Northwest governor Adolphe Lele Lafrique said the curfew between 6pm and 6am from Sunday will remain effective till further notice.

“During the said period, movements of vehicles, persons and goods shall be strictly forbidden. All off licences, snack bars and night clubs shall remain closed….and night travel suspended,” the governor’s order reads.
Separatists Burn Buses, Vow To Disrupt Elections In Cameroon
The restrictions do not apply to administrative authorities, law and order agencies, persons and vehicles in possession of special authorisations and ambulances.

The use of curfews has been frequently employed by the authorities in the tywo English speaking regions of Cameroon.
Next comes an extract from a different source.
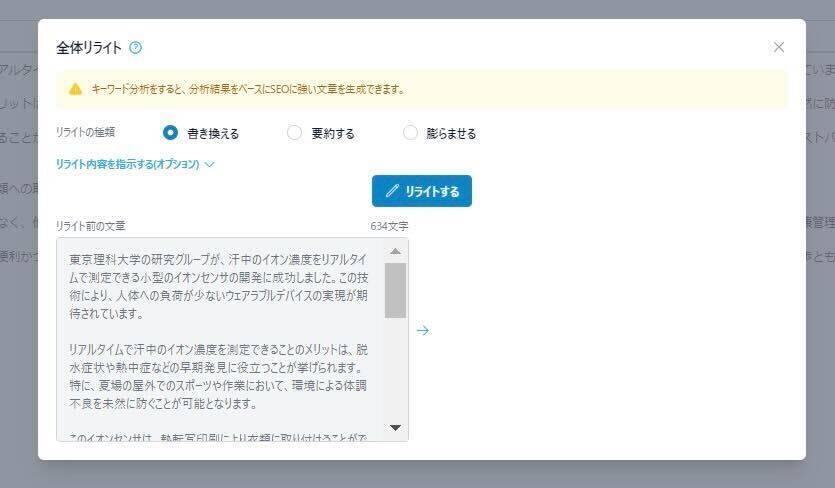Screen dimensions: 835x488
Task: Click the リライト前の文章 heading label
Action: click(x=91, y=226)
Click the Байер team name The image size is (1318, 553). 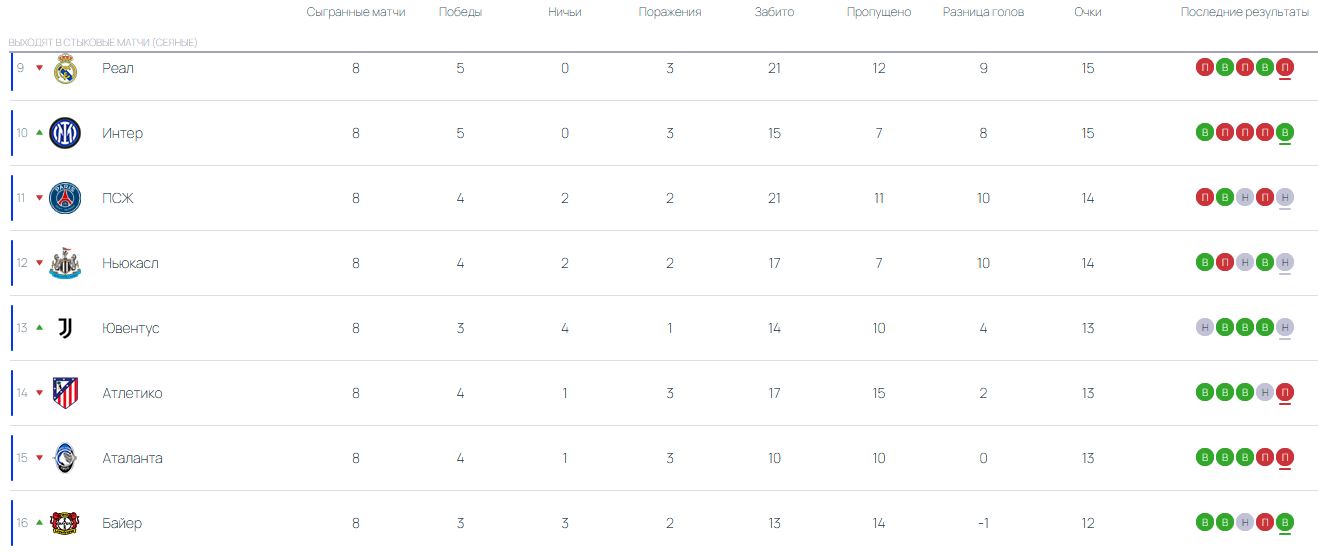tap(122, 523)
Separatists Plan To Disrupt Election

Separatists claimed responsibility for the Sunday morning attack that left one driver dead, several people injured, and five buses torched.

They also blocked the road using an excavator from the company renovating the road linking Bamenda to Bafoussam, nearly 80 km to the south.

The Northwest and Southwest regions are at the heart of the Anglophone crisis, where separatists under the so-called Ambazonia republic are seeking to breakaway from French-majority Cameroon.

The separatists have warned that they will not allow any election organised by the Yaounde government in ‘their country’.

Nine candidates including the incumbent, Paul Biya, are contesting the presidential election scheduled for next month.

Anglophone Crisis

The unrest is unfolding in the Anglophone regions, home to most of Cameroon’s English-speaking minority, which account for about a fifth of a population of 22 million.

Years of resentment at perceived discrimination at the hands of the country’s French-speaking majority culminated in protests in October and November 2016, which escalated in the face of a government refusal to make concessions.

In late 2017, violence surged after radicals declared an independent state, an entity named Ambazonia that has not been recognised internationally, and launched an armed campaign, which met with a crackdown.